Aman opened Rosa Alpina in San Cassiano, Italy in early 2025, converting the 48-year-old Dolomites property into its second Italian outpost after Venice. Owner Vladislav Doronin simultaneously closed on a $135 million penthouse at 220 Central Park South in Manhattan, making it the second-most expensive residential transaction in New York history. The timing is not coincidental.
Rosa Alpina spans 54 rooms and suites across a village footprint in Alta Badia, with three pools and direct ski-in access to the Sella Ronda circuit. Aman retained the property's decades-old pizza program—a calculated nod to legacy clientele—while installing its full amenity overlay: private spa pavilions, 24-hour in-residence service, and guaranteed access to the broader Aman network. The acquisition reportedly cost Doronin north of €80 million in 2023, though the exact figure remains undisclosed. Room rates start at €1,800 in low season and approach €4,500 during Christmas and February half-term.

================================

- Problem set -
(1) Answer these questions from the passage about Aman's Rosa Alpina:
(a) Which ski circuit does the property offer direct ski-in access to?
(b) How much did Doronin pay for the penthouse at 220 Central Park South?
(c) What is the starting room rate in low season?
(2) Carry the passage about Aman's Rosa Alpina forward, beginning right after its final sentence.
The material after this plays no role in the work on the passage about Aman's Rosa Alpina.

- Extracted material -
================================

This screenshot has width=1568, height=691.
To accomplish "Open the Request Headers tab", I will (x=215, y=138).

================================

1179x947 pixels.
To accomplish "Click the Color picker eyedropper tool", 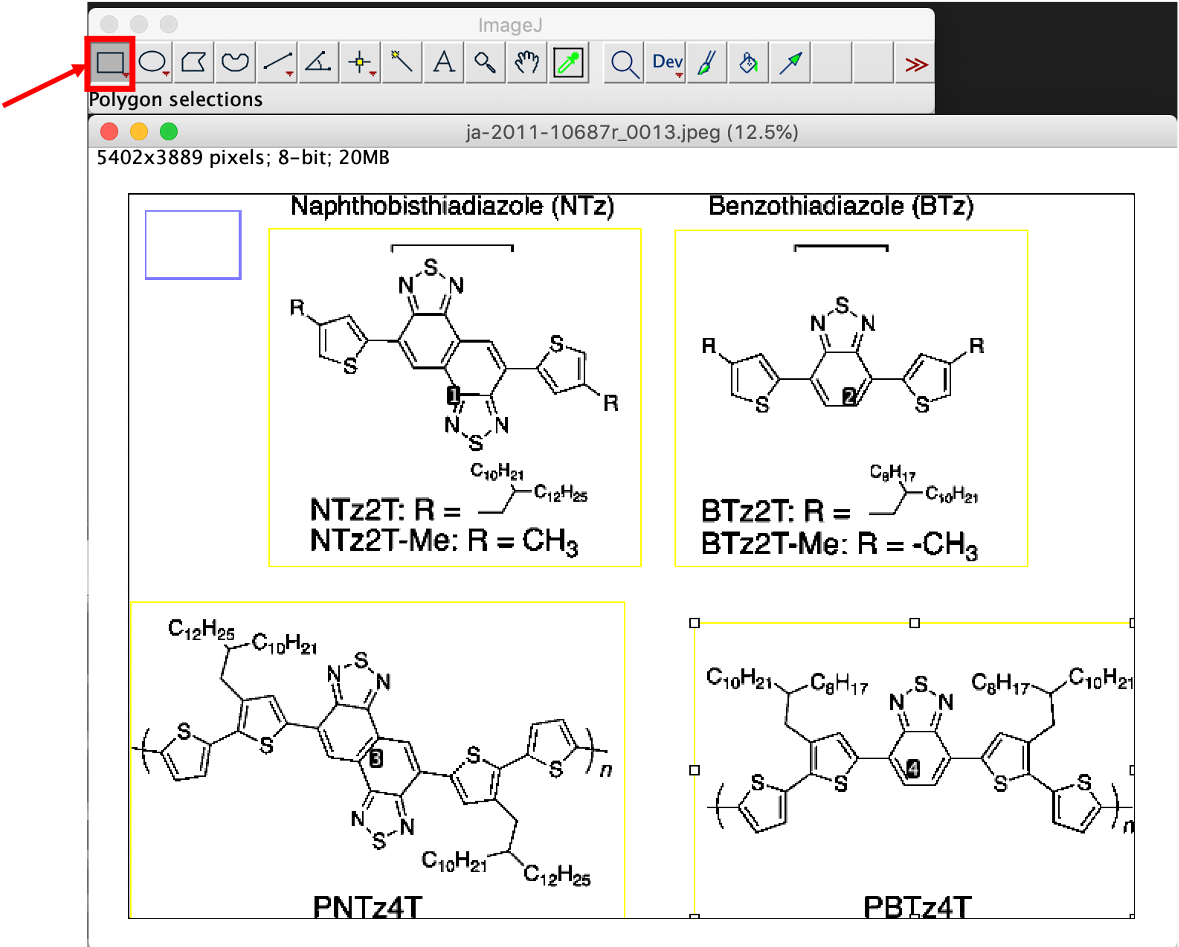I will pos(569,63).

================================

- Activity answers -
(1)
(a) The Sella Ronda circuit.
(b) $135 million.
(c) €1,800.

(2)
The Rosa Alpina launch is the visible edge of a pipeline stretching into 2027. Aman has confirmed openings in Niseko, Japan (winter 2026), Napa Valley (spring 2026), and a second Caribbean property in Turks and Caicos (late 2026), following the 2024 refresh of Amanyara. A fourth property in Saudi Arabia's Red Sea Project is slated for 2027, with whispered pre-sales already circulating among Gulf family offices. Doronin has publicly targeted 100 properties by 2030, up from the current 37. That pace implies roughly 10 openings per year through decade-end, a velocity the brand has never approached.
The Central Park South purchase matters because it clarifies capital allocation. Doronin paid cash for a duplex penthouse designed by Robert A.M. Stern, directly below Ken Griffin's $238 million record-holder. The building is a known safe-haven for UHNW allocators seeking New York residency optionality. That Doronin is locking $135 million into illiquid Manhattan real estate—concurrent with an aggressive hotel development calendar—suggests he views both ultra-luxury hospitality and gateway residential as equally defensible stores of value heading into the back half of the decade. It also signals he is not over-levered.
Operators should track Aman's Niseko and Napa openings closely. Niseko is already oversupplied with luxury inventory from Park Hyatt, Ritz-Carlton Reserve, and multiple independent chalets; Aman will need to justify a 30-40% rate premium in a market where even seasoned developers are struggling with absorption. Napa represents Aman's first true wine-country play, competing directly with Auberge, Montage, and Las Alcobas in a region where allocators are already rotating capital toward European viticulture. Rosa Alpina's performance through summer 2025 will set pricing expectations for both.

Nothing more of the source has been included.